▶ [EXERCISE INSTRUCTIONS]:
The data must be returned exactly. No line may be left out.

* * *

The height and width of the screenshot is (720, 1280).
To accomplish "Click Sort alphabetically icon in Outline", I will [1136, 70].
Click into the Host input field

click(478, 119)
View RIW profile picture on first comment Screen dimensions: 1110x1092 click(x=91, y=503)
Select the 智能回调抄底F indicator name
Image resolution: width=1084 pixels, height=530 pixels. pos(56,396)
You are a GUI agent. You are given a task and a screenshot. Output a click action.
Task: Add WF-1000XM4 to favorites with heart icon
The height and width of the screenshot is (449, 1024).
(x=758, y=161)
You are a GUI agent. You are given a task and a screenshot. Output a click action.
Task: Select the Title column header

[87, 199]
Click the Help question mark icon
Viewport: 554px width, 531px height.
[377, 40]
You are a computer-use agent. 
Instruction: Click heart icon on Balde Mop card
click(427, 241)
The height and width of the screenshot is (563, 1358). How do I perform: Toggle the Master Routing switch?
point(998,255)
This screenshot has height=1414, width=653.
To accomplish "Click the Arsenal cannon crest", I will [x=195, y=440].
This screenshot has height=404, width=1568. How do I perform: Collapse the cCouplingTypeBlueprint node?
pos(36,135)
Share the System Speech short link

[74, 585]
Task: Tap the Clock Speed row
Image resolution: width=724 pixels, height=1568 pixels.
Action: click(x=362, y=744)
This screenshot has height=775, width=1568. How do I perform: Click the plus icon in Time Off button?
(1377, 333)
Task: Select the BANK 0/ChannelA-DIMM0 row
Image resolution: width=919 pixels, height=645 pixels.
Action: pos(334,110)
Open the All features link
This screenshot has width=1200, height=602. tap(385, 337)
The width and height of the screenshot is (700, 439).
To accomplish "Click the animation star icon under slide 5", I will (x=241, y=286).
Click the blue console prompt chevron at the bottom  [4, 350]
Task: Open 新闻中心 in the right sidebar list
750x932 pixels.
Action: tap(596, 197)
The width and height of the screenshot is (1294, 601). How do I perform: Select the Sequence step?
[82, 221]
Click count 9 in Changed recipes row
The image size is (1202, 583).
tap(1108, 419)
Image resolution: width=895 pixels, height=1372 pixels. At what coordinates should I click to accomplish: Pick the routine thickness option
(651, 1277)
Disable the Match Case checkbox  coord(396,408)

* * *

▶ [THE ANSWER]:
The height and width of the screenshot is (720, 1280).
To accomplish "Click Sort alphabetically icon in Outline", I will [1136, 70].
Click into the Host input field

click(478, 119)
View RIW profile picture on first comment Screen dimensions: 1110x1092 click(x=91, y=503)
Select the 智能回调抄底F indicator name
Image resolution: width=1084 pixels, height=530 pixels. pos(56,396)
You are a GUI agent. You are given a task and a screenshot. Output a click action.
Task: Add WF-1000XM4 to favorites with heart icon
The height and width of the screenshot is (449, 1024).
(x=758, y=161)
You are a GUI agent. You are given a task and a screenshot. Output a click action.
Task: Select the Title column header

[87, 199]
Click the Help question mark icon
Viewport: 554px width, 531px height.
[377, 40]
You are a computer-use agent. 
Instruction: Click heart icon on Balde Mop card
click(427, 241)
The height and width of the screenshot is (563, 1358). How do I perform: Toggle the Master Routing switch?
point(998,255)
This screenshot has height=1414, width=653.
To accomplish "Click the Arsenal cannon crest", I will [x=195, y=440].
This screenshot has height=404, width=1568. How do I perform: Collapse the cCouplingTypeBlueprint node?
pos(36,135)
Share the System Speech short link

[74, 585]
Task: Tap the Clock Speed row
Image resolution: width=724 pixels, height=1568 pixels.
Action: click(x=362, y=744)
This screenshot has height=775, width=1568. How do I perform: Click the plus icon in Time Off button?
(1377, 333)
Task: Select the BANK 0/ChannelA-DIMM0 row
Image resolution: width=919 pixels, height=645 pixels.
Action: pos(334,110)
Open the All features link
This screenshot has width=1200, height=602. tap(385, 337)
The width and height of the screenshot is (700, 439).
To accomplish "Click the animation star icon under slide 5", I will (x=241, y=286).
Click the blue console prompt chevron at the bottom  [4, 350]
Task: Open 新闻中心 in the right sidebar list
750x932 pixels.
Action: tap(596, 197)
The width and height of the screenshot is (1294, 601). How do I perform: Select the Sequence step?
[82, 221]
Click count 9 in Changed recipes row
The image size is (1202, 583).
tap(1108, 419)
Image resolution: width=895 pixels, height=1372 pixels. At what coordinates should I click to accomplish: Pick the routine thickness option
(651, 1277)
Disable the Match Case checkbox  coord(396,408)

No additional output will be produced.